A long-acting shot: There's also good news on the prevention front. In a study published in Science, researchers have shown that an experimental drug injected into the muscle of monkeys is able to confer temporary protection from HIV infection. The study was conducted by researchers at Aaron Diamond AIDS Research Center in New York and drug-maker GlaxoSmithKline. The injections use a drug called GSK744, which works by stopping a native enzyme HIV uses to insert its foreign DNA into the human genome. This prevents the virus from replicating, and eventually the viral DNA is destroyed.
The trial showed that HIV-infected monkeys injected with GSK744 were protected between five and 10 weeks. But because humans metabolize the drug more slowly, researchers are hopeful that protection for human patients to last up to 3 months.

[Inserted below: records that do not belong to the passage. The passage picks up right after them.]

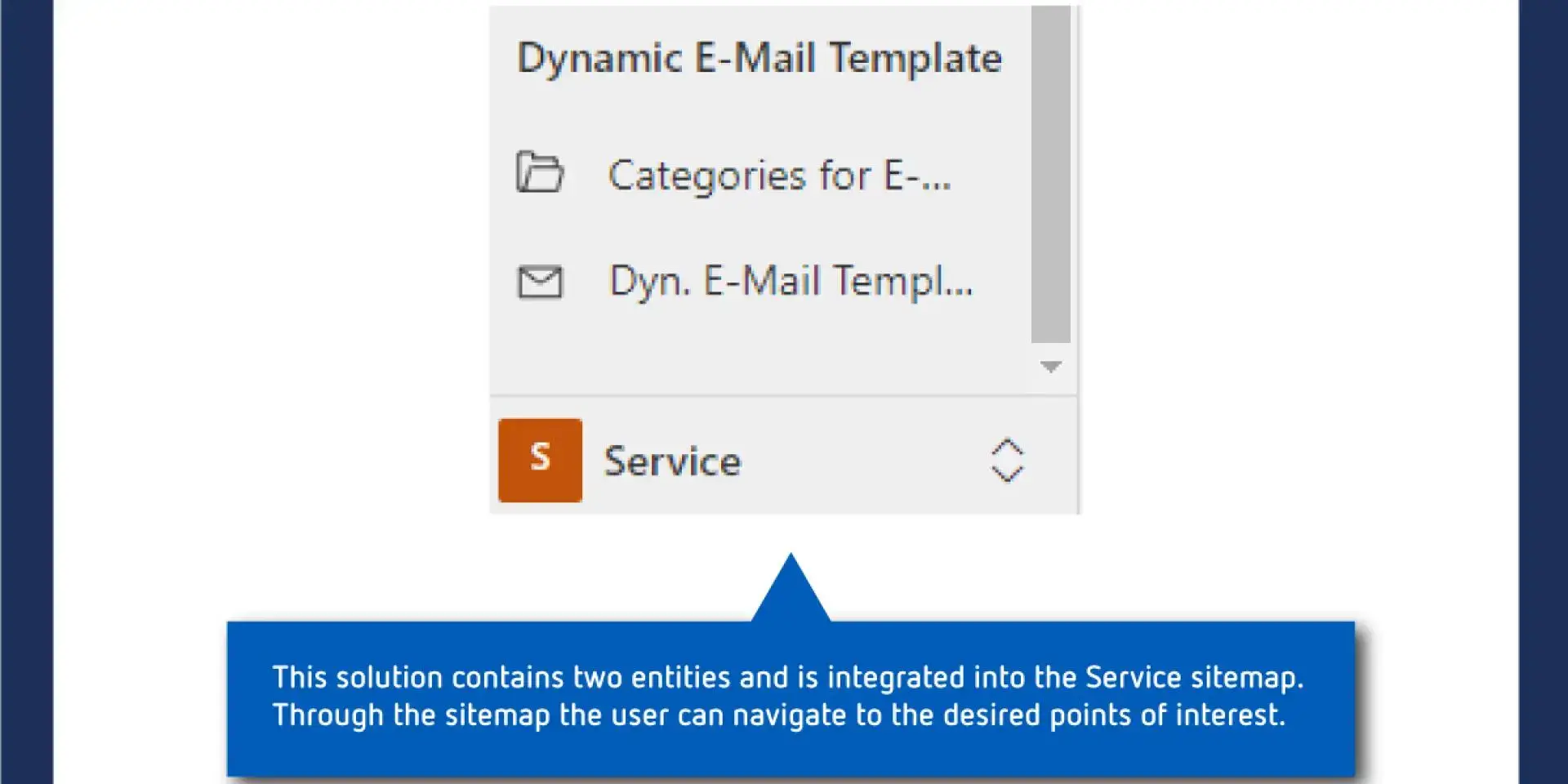Click the scrollbar track below the thumb
Viewport: 1568px width, 784px height.
coord(1050,350)
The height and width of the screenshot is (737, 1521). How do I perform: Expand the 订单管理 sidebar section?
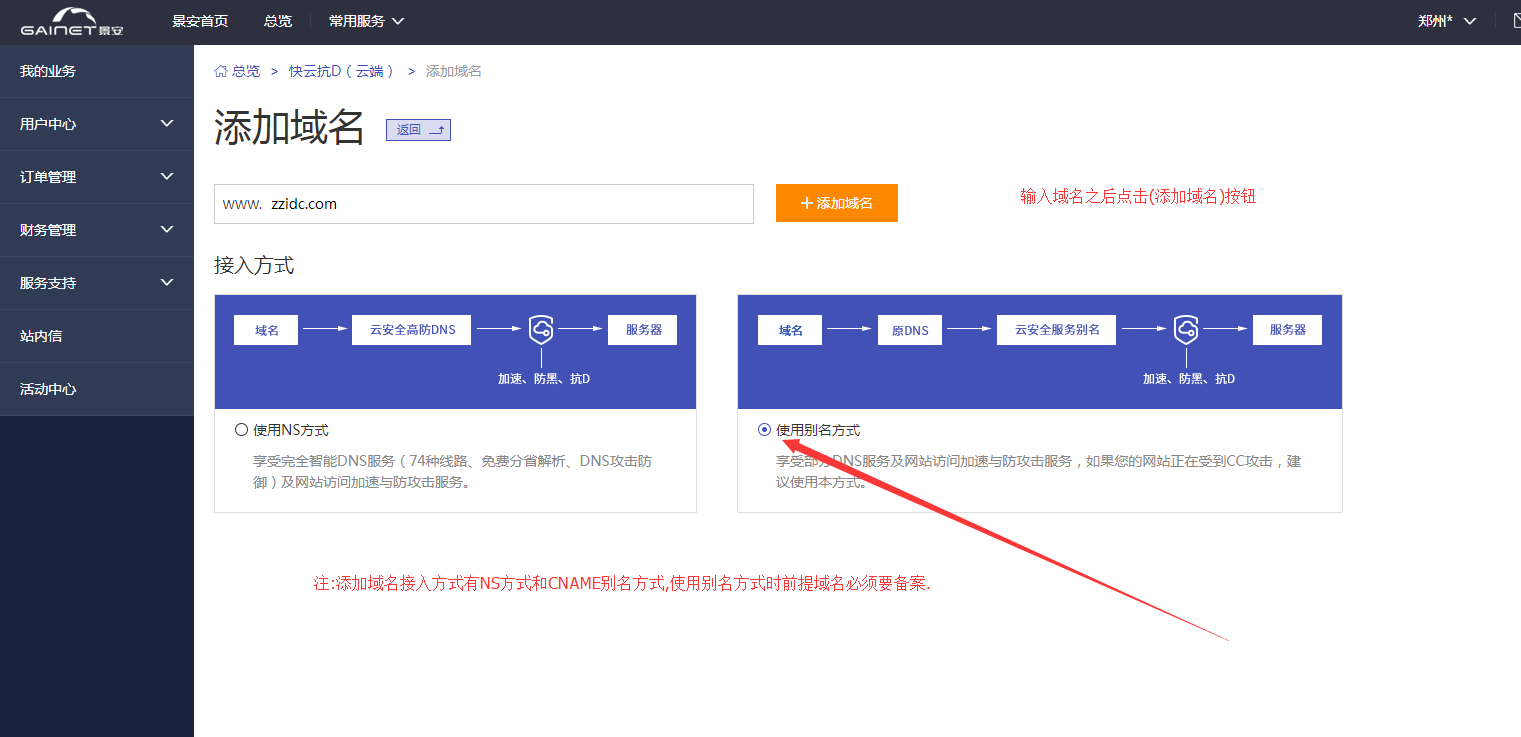point(97,176)
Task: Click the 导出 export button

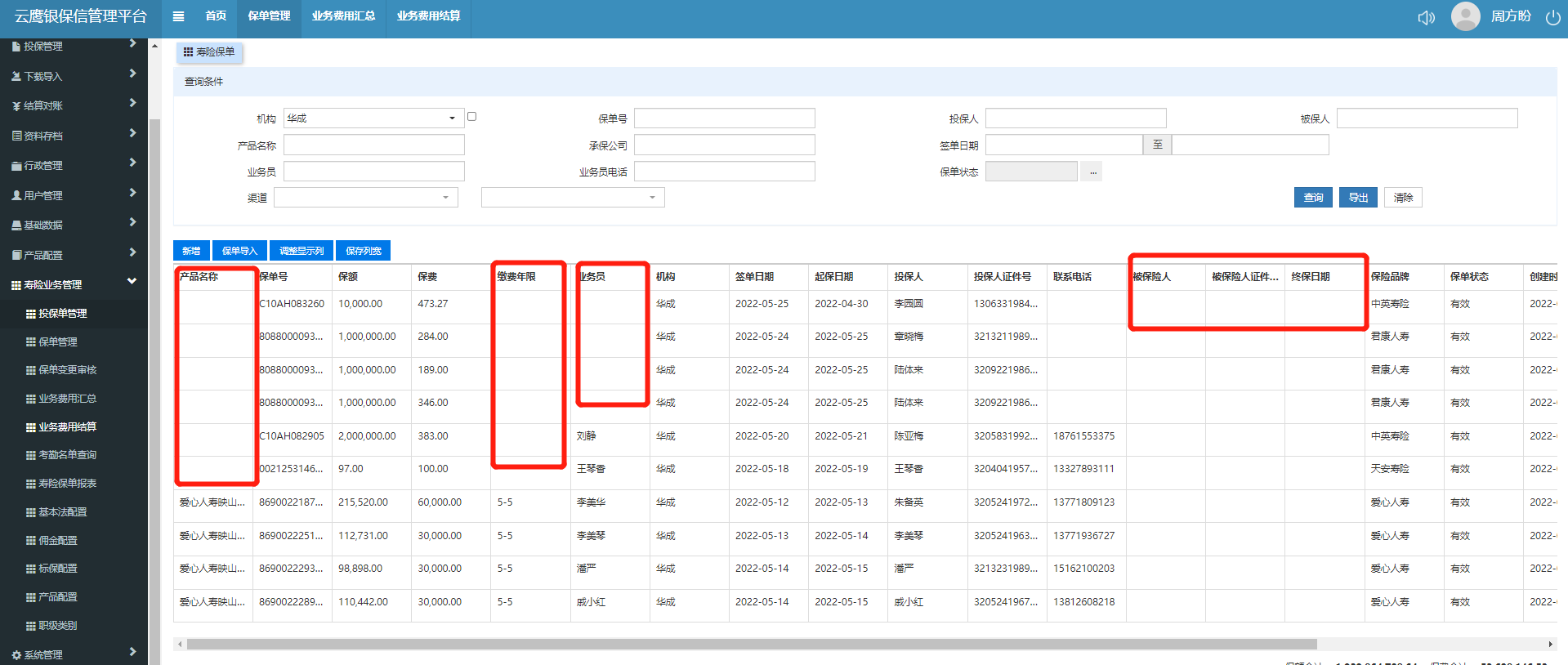Action: (1357, 198)
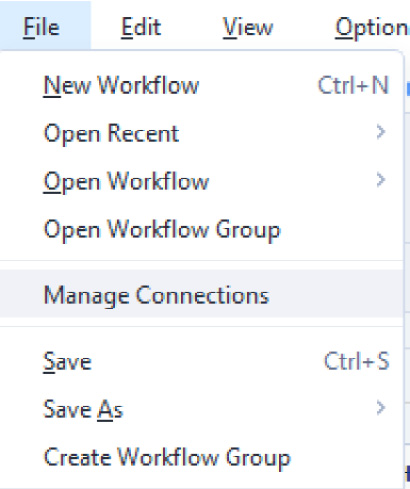
Task: Open Manage Connections
Action: click(201, 294)
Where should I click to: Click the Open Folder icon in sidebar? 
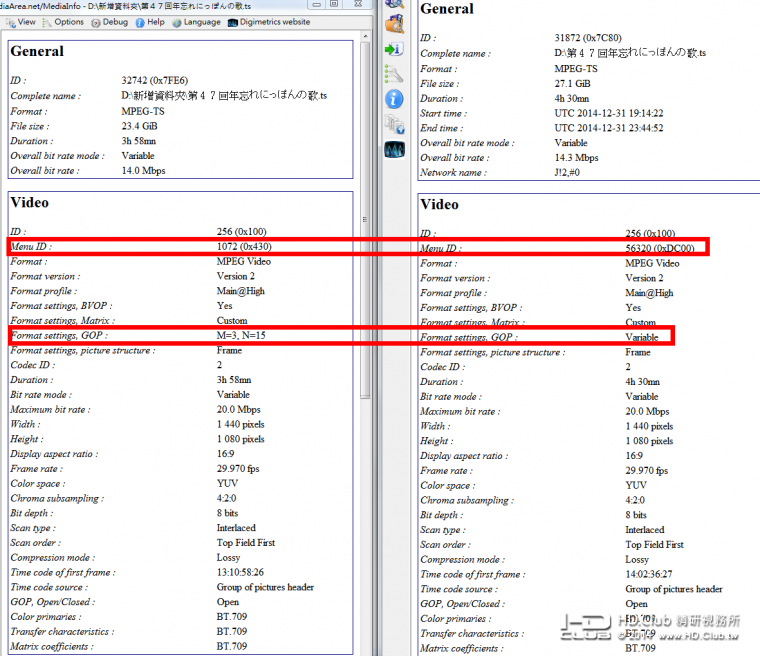[x=394, y=24]
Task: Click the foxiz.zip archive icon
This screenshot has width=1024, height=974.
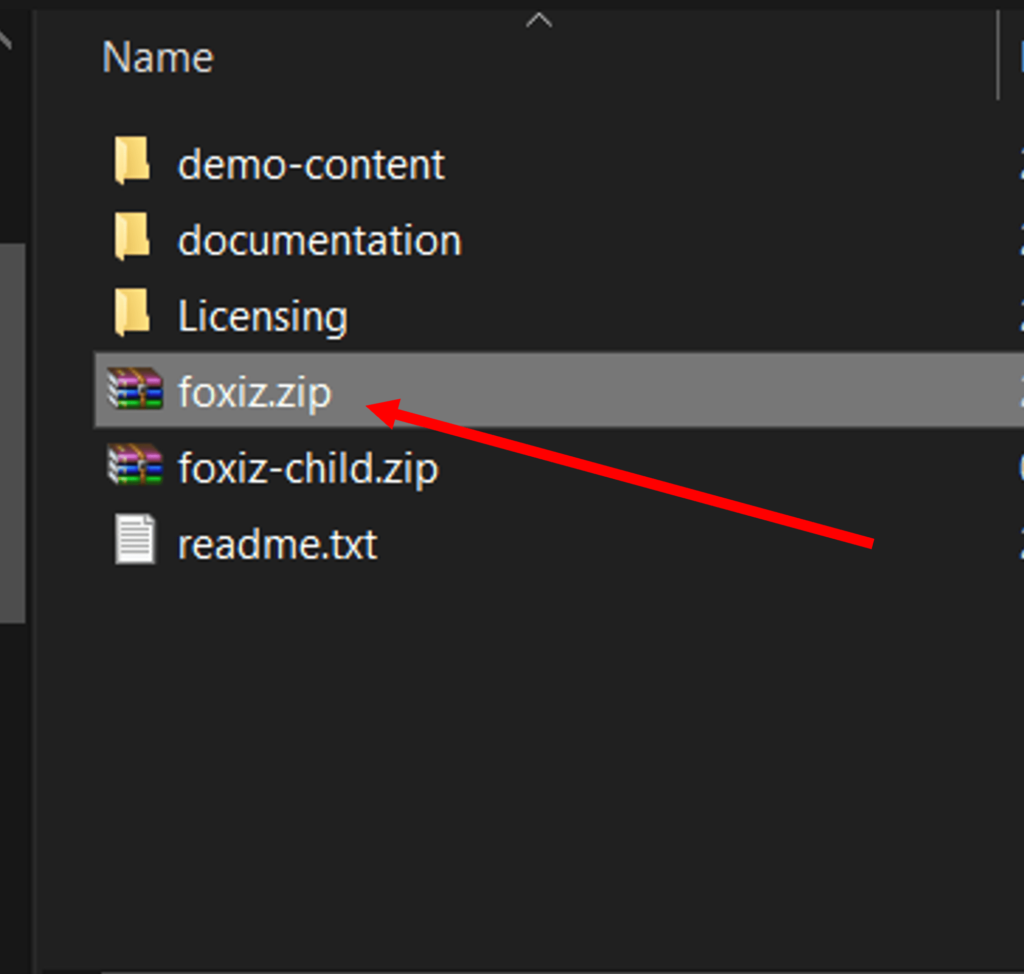Action: coord(135,389)
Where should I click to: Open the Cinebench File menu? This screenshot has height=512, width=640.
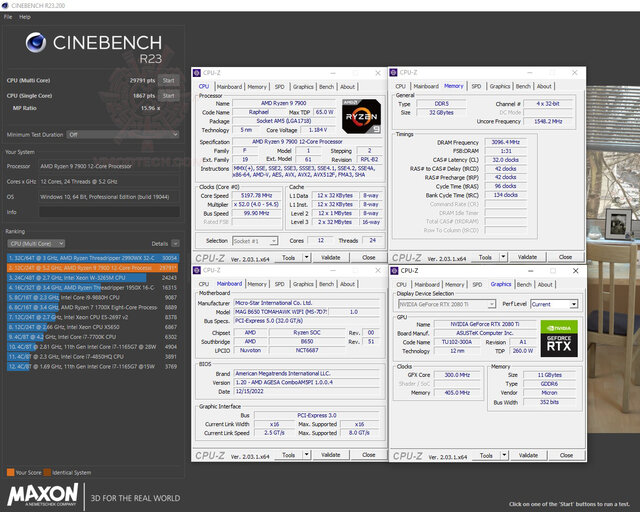[7, 17]
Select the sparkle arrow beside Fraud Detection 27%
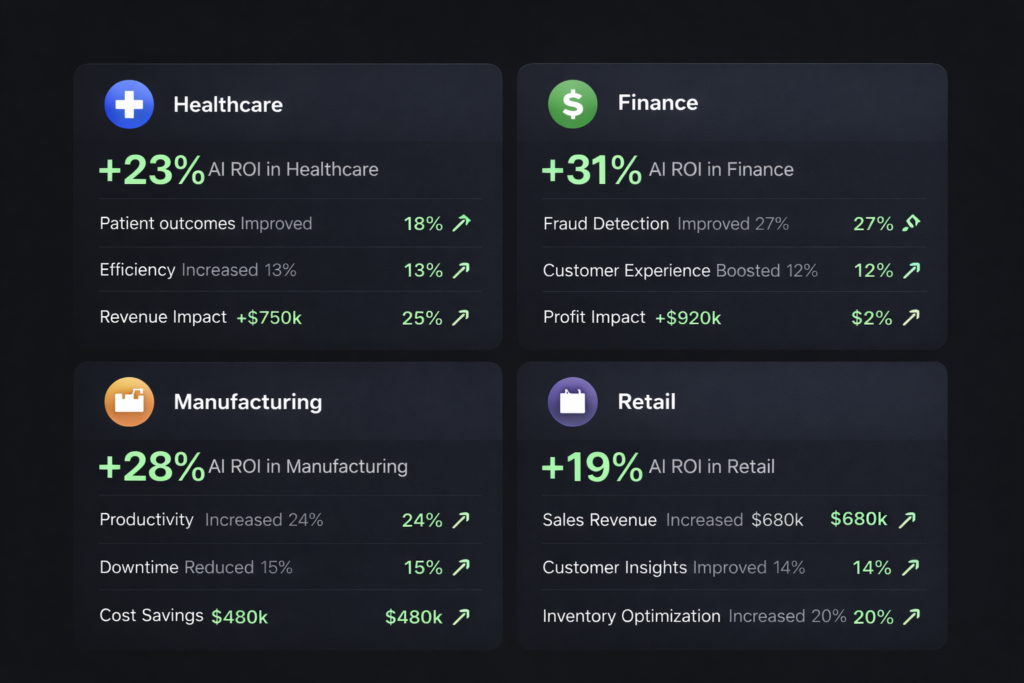This screenshot has height=683, width=1024. 911,222

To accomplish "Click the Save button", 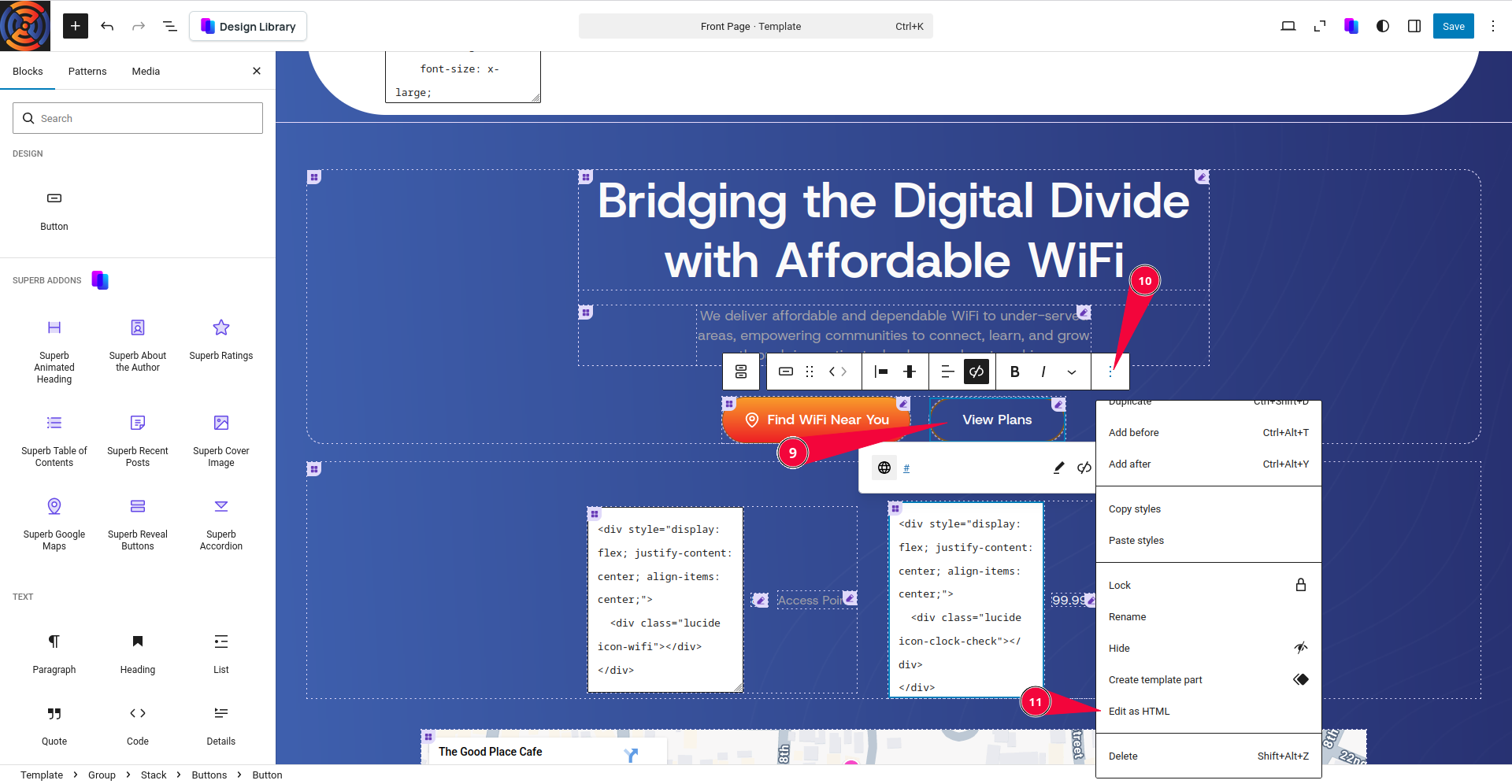I will [1453, 26].
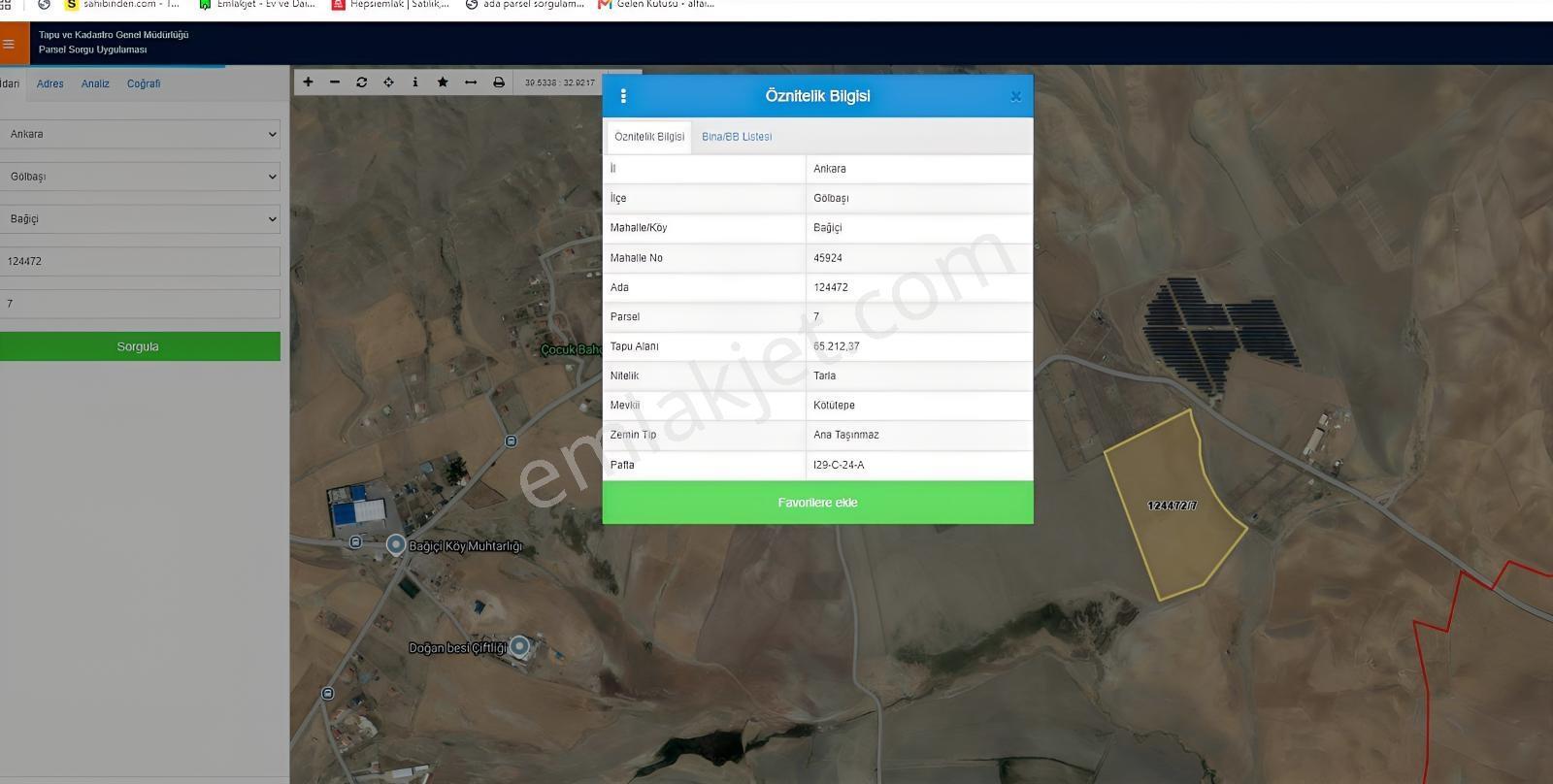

Will any of these become effective cures? These treatments currently have their limitations, but they all demonstrate encouraging promise.
It will probably take years before we can evaluate the true success of treating HIV-infected babies early with antiretrovirals. Researchers do not currently know how long treatment must continue in order to be effective or how long the virus stays away afterwards. While few babies are born in the U.S. with HIV thanks to drug treatment in mothers, in the developing world some 330,000 babies are born with HIV each year. With limited access to medical care and expensive daily antiretrovirals, early treatment of babies could be an effective strategy toward reducing HIV levels.
The gene therapy results are extremely exciting but still far away from replacing antiretrovirals. In the trials, the virus eventually returned in all but one of the patients. The goal is to develop a therapy where the majority of the immune system is genetically edited so that the cells are incapable of being infected with HIV. Newer enzymes that can successfully target DNA better than the current 20% rate may help achieve this goal in the future and eventually allow patients to control viral levels without need for the drugs.
Injection with GSK744 only lasts temporarily so won't be a replacement for a much coveted vaccine. But months of protection can be an effective prevention strategy in high-risk populations. This strategy has been previously implemented using antiretrovirals. Either way, GSK744 is an improvement because it's easier to give healthy people a shot every few months than drugs every day.
Estimated Number of Adults Needing Antiretroviral Therapy. Image Credit: KFF
While none of these treatments is yet a complete replacement for current antiretroviral drugs, it's exciting to find so many different promising strategies. Crucially, with lower costs and easier administration procedures (especially, no daily doses) these therapies have the potential to widen access to HIV treatment in much need areas.
Successful trials of new and different HIV treatments is outstanding news, even if it's still early days. In the fight against such a devastating virus, we need all the weapons we can get.